Go through the records and extract every line with the word "help".

═══ RECORD EXTRACTS

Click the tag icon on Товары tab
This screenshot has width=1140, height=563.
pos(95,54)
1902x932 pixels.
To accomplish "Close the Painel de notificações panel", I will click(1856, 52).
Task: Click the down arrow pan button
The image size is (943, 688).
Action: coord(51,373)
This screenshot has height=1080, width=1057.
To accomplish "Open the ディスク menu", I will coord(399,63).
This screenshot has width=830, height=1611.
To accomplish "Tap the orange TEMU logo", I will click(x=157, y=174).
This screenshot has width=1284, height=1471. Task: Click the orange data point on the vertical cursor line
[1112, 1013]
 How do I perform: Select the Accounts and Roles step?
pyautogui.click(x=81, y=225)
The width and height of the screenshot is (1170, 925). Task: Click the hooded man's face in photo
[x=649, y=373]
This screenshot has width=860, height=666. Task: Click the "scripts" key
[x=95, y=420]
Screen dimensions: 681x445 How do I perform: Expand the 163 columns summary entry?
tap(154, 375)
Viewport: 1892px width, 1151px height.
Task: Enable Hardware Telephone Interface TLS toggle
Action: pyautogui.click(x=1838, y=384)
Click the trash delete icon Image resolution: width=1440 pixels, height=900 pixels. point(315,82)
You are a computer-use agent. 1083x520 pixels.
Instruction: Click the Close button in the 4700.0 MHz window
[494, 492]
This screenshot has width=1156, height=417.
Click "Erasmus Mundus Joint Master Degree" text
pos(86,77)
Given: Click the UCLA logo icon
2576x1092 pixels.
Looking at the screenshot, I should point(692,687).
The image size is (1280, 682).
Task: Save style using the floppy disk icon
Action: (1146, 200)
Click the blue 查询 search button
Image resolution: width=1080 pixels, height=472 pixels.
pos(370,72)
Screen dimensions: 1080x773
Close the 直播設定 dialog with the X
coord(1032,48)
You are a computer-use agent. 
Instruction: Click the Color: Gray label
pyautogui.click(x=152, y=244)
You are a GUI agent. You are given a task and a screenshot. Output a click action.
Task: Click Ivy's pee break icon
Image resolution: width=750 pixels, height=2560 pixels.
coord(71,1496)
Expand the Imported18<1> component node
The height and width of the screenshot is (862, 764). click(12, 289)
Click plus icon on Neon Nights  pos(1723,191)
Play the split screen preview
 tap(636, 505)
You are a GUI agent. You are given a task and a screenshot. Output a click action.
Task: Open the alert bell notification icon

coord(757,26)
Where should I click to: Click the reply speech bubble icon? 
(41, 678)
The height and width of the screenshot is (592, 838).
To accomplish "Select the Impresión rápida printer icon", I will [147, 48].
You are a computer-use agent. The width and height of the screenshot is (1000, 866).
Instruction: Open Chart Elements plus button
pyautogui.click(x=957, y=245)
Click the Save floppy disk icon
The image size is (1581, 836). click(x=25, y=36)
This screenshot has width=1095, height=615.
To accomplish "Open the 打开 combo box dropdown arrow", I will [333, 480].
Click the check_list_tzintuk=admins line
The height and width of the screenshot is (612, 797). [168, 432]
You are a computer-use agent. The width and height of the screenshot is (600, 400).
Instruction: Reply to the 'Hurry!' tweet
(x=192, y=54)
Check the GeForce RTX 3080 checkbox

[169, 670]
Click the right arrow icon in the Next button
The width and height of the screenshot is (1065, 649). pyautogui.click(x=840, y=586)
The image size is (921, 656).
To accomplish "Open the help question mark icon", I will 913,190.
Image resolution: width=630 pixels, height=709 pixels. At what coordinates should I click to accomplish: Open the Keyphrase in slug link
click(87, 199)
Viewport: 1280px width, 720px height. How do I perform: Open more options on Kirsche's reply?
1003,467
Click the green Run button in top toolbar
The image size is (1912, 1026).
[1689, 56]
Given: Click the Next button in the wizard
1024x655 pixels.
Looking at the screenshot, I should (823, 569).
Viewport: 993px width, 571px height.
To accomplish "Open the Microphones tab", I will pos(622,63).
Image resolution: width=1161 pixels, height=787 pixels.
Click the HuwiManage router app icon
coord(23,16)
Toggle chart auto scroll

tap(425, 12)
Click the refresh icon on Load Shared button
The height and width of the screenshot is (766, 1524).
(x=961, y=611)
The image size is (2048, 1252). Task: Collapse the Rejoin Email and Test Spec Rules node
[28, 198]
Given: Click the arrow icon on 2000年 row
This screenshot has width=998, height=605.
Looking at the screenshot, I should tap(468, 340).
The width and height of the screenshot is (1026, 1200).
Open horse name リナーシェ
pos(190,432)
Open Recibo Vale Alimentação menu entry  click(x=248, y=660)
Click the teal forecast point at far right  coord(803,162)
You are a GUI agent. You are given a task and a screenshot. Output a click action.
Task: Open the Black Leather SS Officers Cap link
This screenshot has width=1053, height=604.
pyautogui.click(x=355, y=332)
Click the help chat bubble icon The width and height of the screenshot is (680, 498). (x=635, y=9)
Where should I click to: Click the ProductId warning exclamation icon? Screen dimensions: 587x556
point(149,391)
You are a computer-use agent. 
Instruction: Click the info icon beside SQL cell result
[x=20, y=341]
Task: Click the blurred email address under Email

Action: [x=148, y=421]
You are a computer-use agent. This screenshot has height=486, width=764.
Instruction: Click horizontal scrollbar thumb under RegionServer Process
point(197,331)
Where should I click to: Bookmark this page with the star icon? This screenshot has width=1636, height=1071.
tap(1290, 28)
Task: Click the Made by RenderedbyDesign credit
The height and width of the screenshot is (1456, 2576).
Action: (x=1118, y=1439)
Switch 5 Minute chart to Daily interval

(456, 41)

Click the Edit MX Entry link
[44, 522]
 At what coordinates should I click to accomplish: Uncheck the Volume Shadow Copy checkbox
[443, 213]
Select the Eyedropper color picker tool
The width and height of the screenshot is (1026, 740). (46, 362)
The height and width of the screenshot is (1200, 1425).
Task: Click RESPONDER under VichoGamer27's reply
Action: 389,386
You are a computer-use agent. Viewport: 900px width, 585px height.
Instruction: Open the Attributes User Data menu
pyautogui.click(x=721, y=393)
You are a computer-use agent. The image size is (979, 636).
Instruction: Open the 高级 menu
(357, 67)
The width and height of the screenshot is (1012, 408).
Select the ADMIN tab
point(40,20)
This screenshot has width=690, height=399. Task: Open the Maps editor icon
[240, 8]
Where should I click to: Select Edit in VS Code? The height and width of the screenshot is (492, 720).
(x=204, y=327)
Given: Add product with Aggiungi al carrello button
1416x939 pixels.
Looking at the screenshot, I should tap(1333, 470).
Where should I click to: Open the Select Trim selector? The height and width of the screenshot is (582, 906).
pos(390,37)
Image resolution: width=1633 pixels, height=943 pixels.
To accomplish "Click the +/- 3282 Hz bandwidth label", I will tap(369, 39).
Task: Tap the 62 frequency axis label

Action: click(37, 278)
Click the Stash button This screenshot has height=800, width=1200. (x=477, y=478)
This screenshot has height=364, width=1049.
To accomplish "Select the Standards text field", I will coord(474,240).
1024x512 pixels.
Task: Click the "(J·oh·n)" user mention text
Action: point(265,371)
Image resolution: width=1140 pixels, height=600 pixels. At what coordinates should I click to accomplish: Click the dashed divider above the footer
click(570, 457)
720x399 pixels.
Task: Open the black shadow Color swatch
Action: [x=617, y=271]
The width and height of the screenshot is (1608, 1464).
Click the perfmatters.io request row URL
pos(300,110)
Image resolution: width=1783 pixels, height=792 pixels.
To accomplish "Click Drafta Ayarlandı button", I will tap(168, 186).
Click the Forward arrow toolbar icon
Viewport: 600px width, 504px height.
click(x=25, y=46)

══════

• _RESPONSE AREA_:
To accomplish "Open the help question mark icon", I will 913,190.
Click the help chat bubble icon The width and height of the screenshot is (680, 498). (x=635, y=9)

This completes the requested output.